(Extract):
## start
The Transportation Demand Planning Team has taken a Community Based Social Marketing approach to develop ideas to improve the existing Wolfe Island ferry service by increasing the benefits and reducing the barriers of TDM activities. The entire process involves five steps: 1- focus on TDM activities to improve the existing ferry service; 2-identifying the related barriers and benefits of TDM activities; 3-developing a program to overcome the barriers and provide benefits of TDM activities; 4-implementing the program in the community to improve the ferry service for all users; 5-monitoring, evaluating and improving the effectiveness of the program on an ongoing basis. This report addresses the first two steps in the Community Based Social Marketing process by evaluating the four components of the marketing mix: Product – Transportation Demand Management; Promotion – getting the word out; Price/Place – getting people to do it by overcoming barriers and providing benefits.
2. Transportation Demand Management
2.1. Trip Planning
Trip planning involves driving efficiently to save gas, reduce carbon emissions and reducing the number of vehicle trips taken. Through good planning vehicle demand on the ferry can be reduced during peak hours. Trip planning could involve planning ferry use during non-peak hours or picking-up guests at the ferry and driving them to their destination.
Ridesharing involves taking fewer vehicles on the ferry by traveling with a family member, friend or co-worker. Ridesharers can be picked up or dropped off at their destinations or meet at the Sacred Heart of Mary parking lot, Wolfe Island or at the Barrack Street dock, Kingston. Ridesharing is only convenient if schedule and destination are similar and can limit trip planning and independence to complete activities or errands.
2.3. Active Transportation
Active transportation involves human powered travel including cycling and walking. Active transportation is the primary mode of transportation for children, youth, aging adults, low income families and people with disabilities. Beyond reducing vehicles on the ferry, active transportation also makes positive contributions to personal health and the environment. This mode of transportation is vulnerable to other vehicles sharing the road and is dependent on weather and distance to the destination.
2.4. Park & Ride
Park and ride involves the creative use of multiple forms of transportation to reach a destination. Commuters and tourists are able to park their vehicles at the Sacred Heart of Mary parking lot, Wolfe Island or at the Barrack Street dock, Kingston and use Kingston Transit, rideshare, bike or walk to their destination. Every trip begins and ends with a walk. The simplest way for those that live outside of Marysville to reduce the number of vehicles on the ferry is to park their vehicle and walk on to the ferry. Park and ride can be dependent on the weather and distance to the destination.
## end
(Task):
Answer these questions about the Wolfe Island ferry report:
(a) How many steps make up the Community Based Social Marketing process?
(b) At which two places can ridesharers meet?
(c) What two factors can park and ride depend on?

(Given data):
## start
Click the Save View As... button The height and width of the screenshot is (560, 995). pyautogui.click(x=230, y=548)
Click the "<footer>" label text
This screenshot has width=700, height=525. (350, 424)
## end
## start
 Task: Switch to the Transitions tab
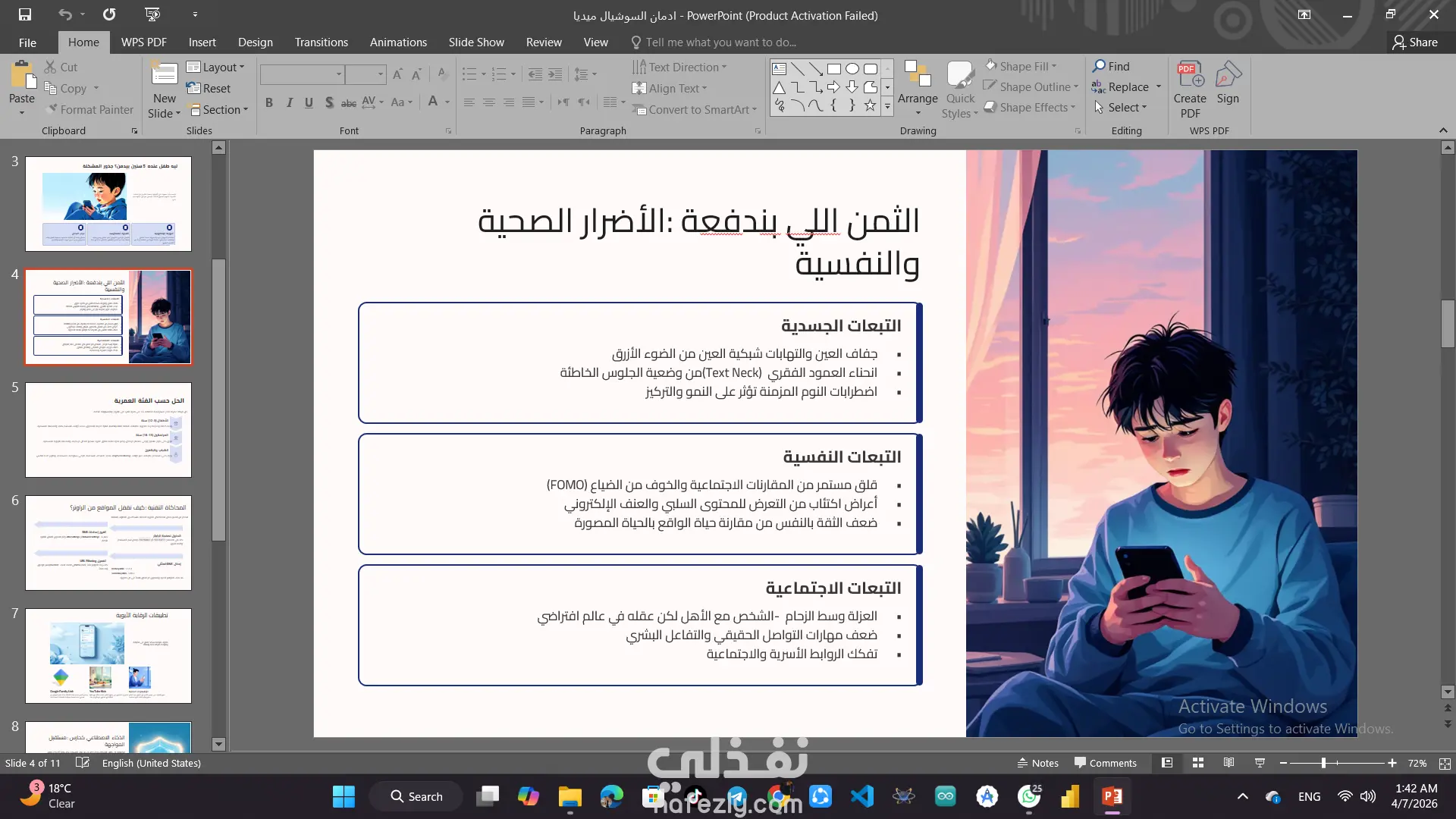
## end
(Solved problem):
(a) Five.
(b) The Sacred Heart of Mary parking lot on Wolfe Island and the Barrack Street dock in Kingston.
(c) The weather and the distance to the destination.